November 11 marks the celebration of Pepero Day: an unmistakably corporate holiday that is marketed heavily by South Korea’s Lotte Corporation. Lotte is so successful in this endeavor that Pepero Day sales (from October to November) make up half of the candy company’s annual profit. It’s impossible to miss the signs of Pepero Day approaching. Stands and towers of Pepero and romance themed gifts pop up just about everywhere, even in stores that may not otherwise carry candy products regularly. Idol group endorsements also flood the media (this year with Exo and Red Velvet).
South Koreans celebrate Pepero Day much like Valentine’s Day. In lieu of valentines, they exchange boxes and sticks of the popular chocolate-coated cookie sticks (worry not — there’s a space on the back dedicated to writing your own love message to the recipient). Variations of Pepero candies and boxes are often exchanged between friends, co-workers and, of course, couples.
Pepero Day is one of a slew of ‘couple’ holidays celebrated in South Korea. It seems there’s about one couple holiday celebrated every month (generally on the 14th) with the most notable being Valentine’s Day, White Day, Pepero Day and Christmas.
Despite its corporate history, Pepero Day remains a favorite couple holiday among young South Koreans. (Also a favorite for international fans, who understand Pepero Day, is an opportunity to watch band members play the notorious ‘Pepero Game.’)
Beyond simply the excitement of free chocolate, gift giving and exchanging is one of the pinnacles of traditional South Korean culture. Gifts are exchanged to display gratitude, respect, affection and to maintain kibun (a healthy state of mind). Couples not only exchange gifts on one of the multiple couple holidays, but also regularly in-between.
On days like Pepero Day, South Korea’s overt and materialistic couple culture becomes even more apparent than usual. Couples revel in the opportunity to display their affections not only to one another, but also to the general public.
The spectacular nature of Korean courtship is a topic Korean dramas play on regularly. It’s something we’ve all witnessed in dramas: the 100 days anniversary, the celebration of White Day, the (awful) couple outfits, couple rings, generous gift giving, and obsessive phone relationships. What many assume is an exaggeration for the sake of television is quite an accurate reflection of the reality of (youth) couple culture in South Korea.
Where others may demonstrate their couple-ness through PDA, it is more appropriate in South Korea to show off one’s taken status with material possessions. This is because up until recently, public displays of affection were considered majorly taboo. Although couples do litter the streets (you seriously can’t go anywhere without being surrounded by couples), their physical affections are generally limited to hand holding. Public displays of couple outfits, couple rings, matching phone charms, etc. become an acceptable way of boasting one’s taken status while maintaining public face.

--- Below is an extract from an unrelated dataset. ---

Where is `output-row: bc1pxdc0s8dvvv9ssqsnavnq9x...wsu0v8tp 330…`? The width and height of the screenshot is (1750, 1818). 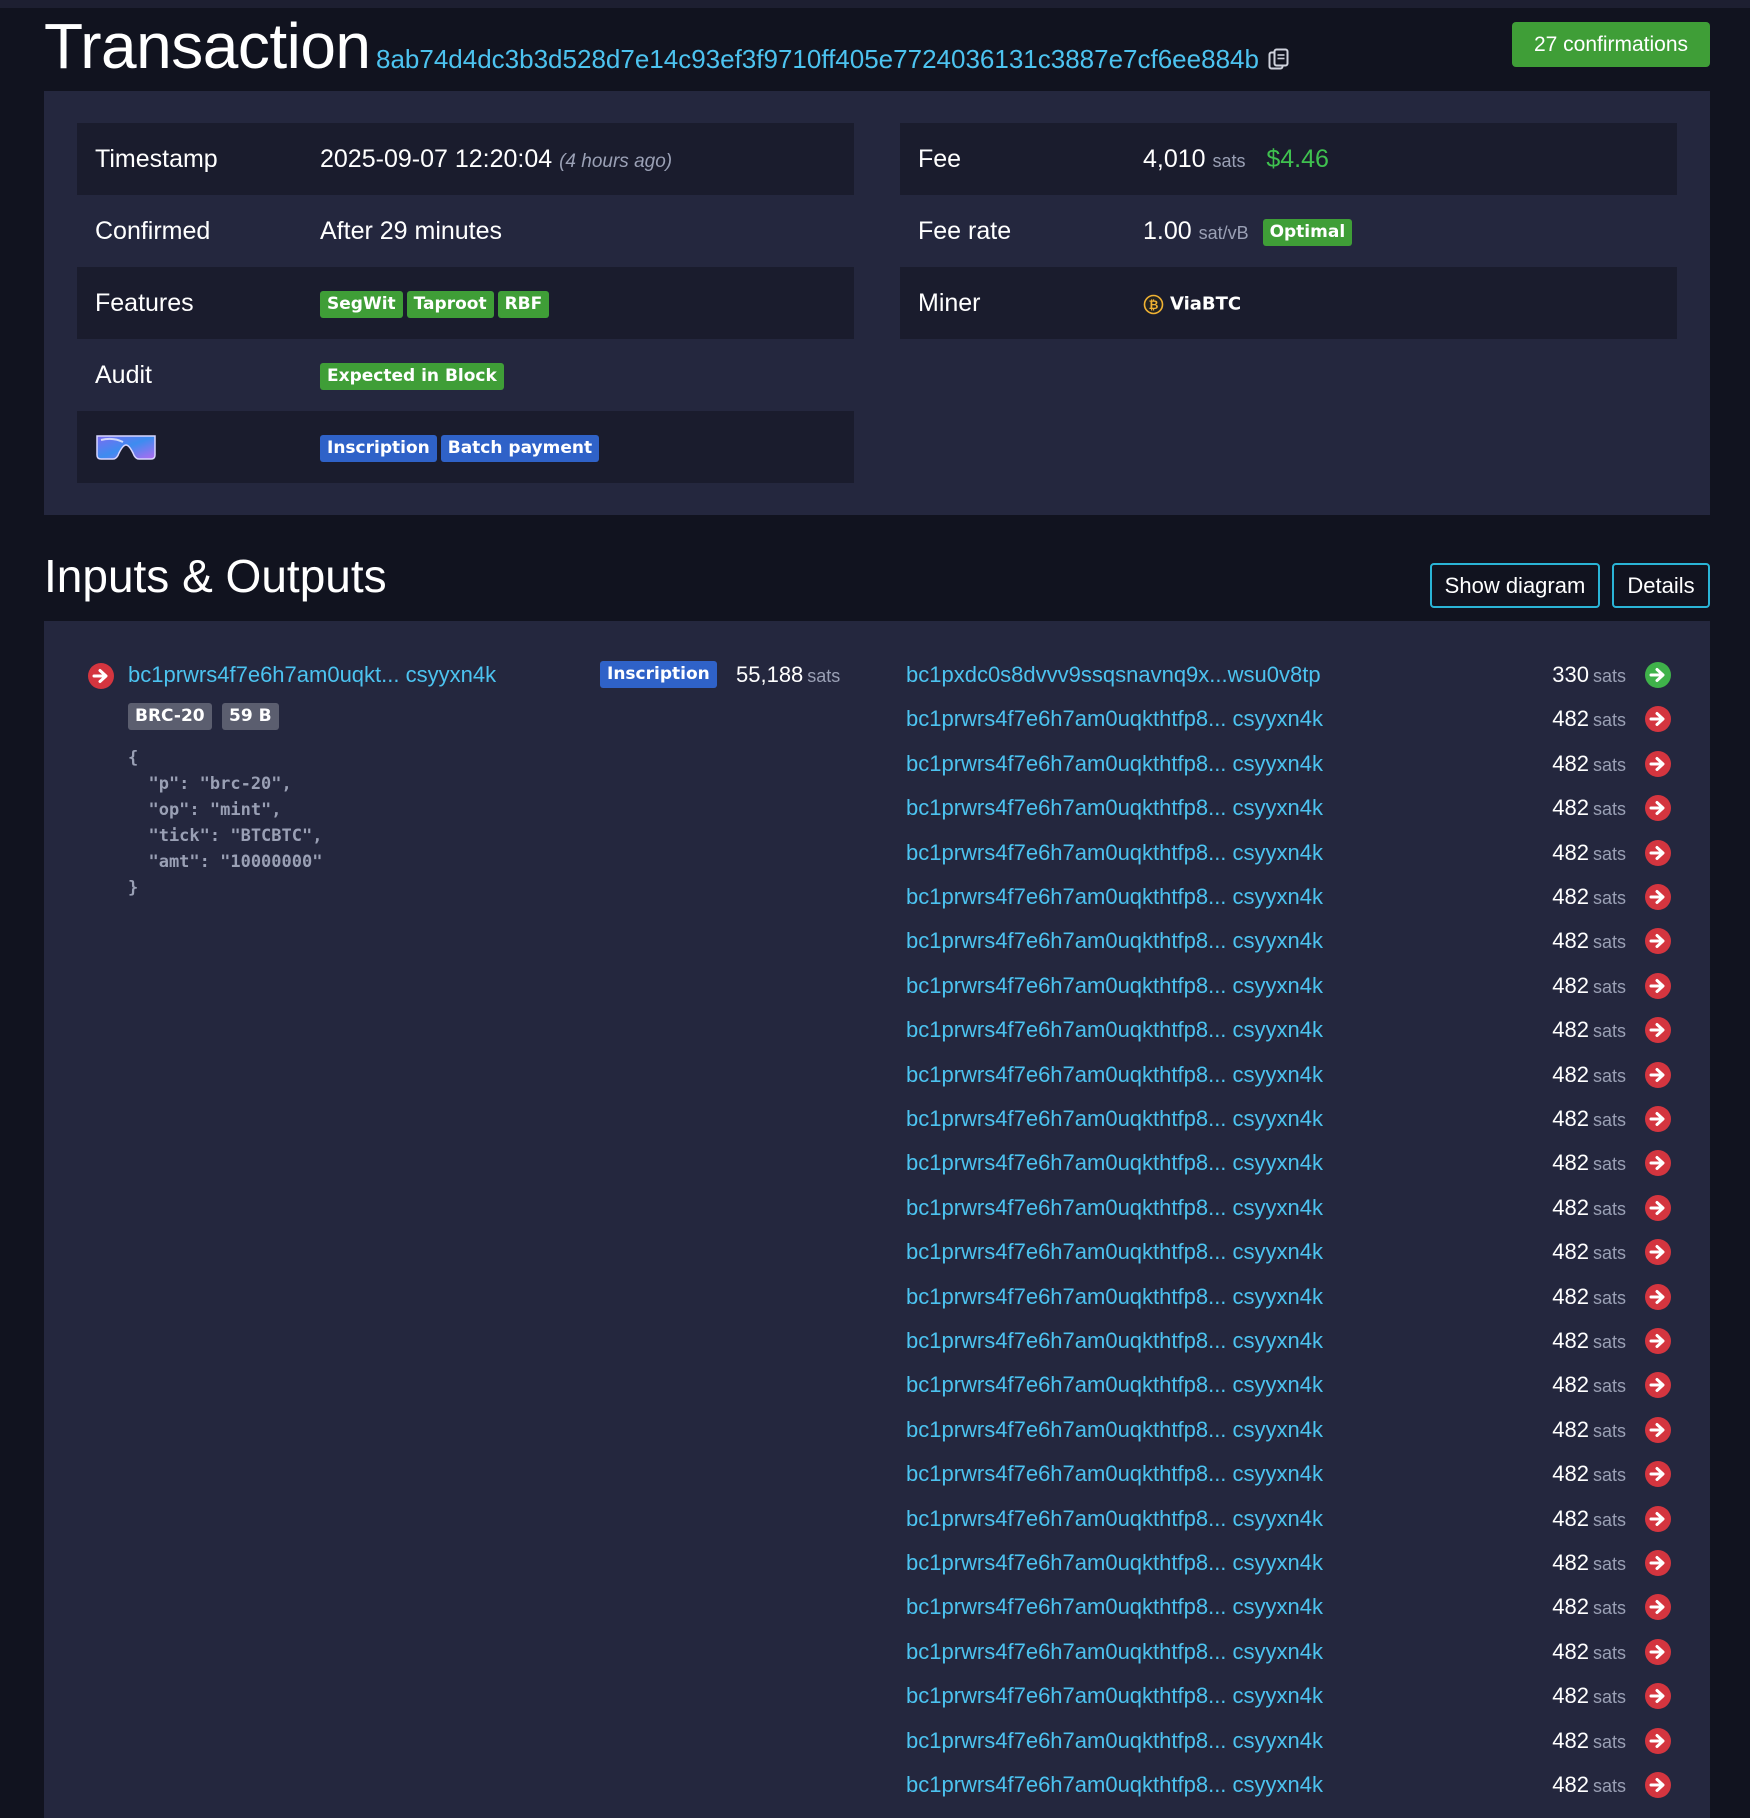
output-row: bc1pxdc0s8dvvv9ssqsnavnq9x...wsu0v8tp 330… is located at coordinates (877, 677).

Why, then, do dramas make such a big deal out of the exchange of couple items? One reason is the tradition of gift giving, in which the exchange of couple items would solidify a couple’s appreciation of one another. The case of matching couple attire has no intrinsic base in Korean culture. Rather, it can be understood as a significant modern representation because in South Korea dating is still considered a means for marriage. Rarely would a relationship be publicly displayed if both partners did not at least see the potential for marriage in the future. We’ve all seen the quintessential drama moment where the male lead publicly claims the female as “his woman.” This isn’t gasp-inducing because he’s casually saying ‘oh hey, we’re together now’ but because this declaration is understood as an intention for a future union more often than not. The same public announcement, although slightly less dramatic, is displayed through couple outfits.
Korean dramas are not real life. But they’re an ideological reference point to the fantasies and customs of real life. This goes from the proclamation of couple status to the consumeristic nature of courtship. Viewers who tune in to Korean dramas find themselves fantasizing for a love like the one they see play out on the screen. The material aspect of drama romances is one of the most accessible points of entry to live that fantasy. Because, realistically, you probably aren’t going to find a tsundere chaebol with an evil mother and a second male lead who will duel for your affections. But you probably can find a cute couple sweater and convince your significant other to wear it with you on the streets of Hongdae.
Popular culture no doubt has an affect on the market, and the fantasies told through Korean dramas actively promote the continuation of the materialistic couple practices of real life relationships. Think of it like an ideological product placement than manifests itself in tangible products: dramas are the simulation, couple products and practices the representation.
In short, celebrations like Pepero Day and White Day are the brain children of billion dollar corporations the same way material couple culture has no real history other than pure consumerism (other than gift giving). But these practices are perpetuated in the space of popular culture like dramas and acted out as a reality by the general public.
At the core of it all, couple culture and holidays provide an innocent chance at fun and free candy (unless of course you’re perpetually single — then you can celebrate Black Day on April 14). South Korean couple culture exists as a never-ending cycle of seeing, desiring, purchasing and boasting… but the couple outfits are getting slightly less embarrassing, so at least there’s that.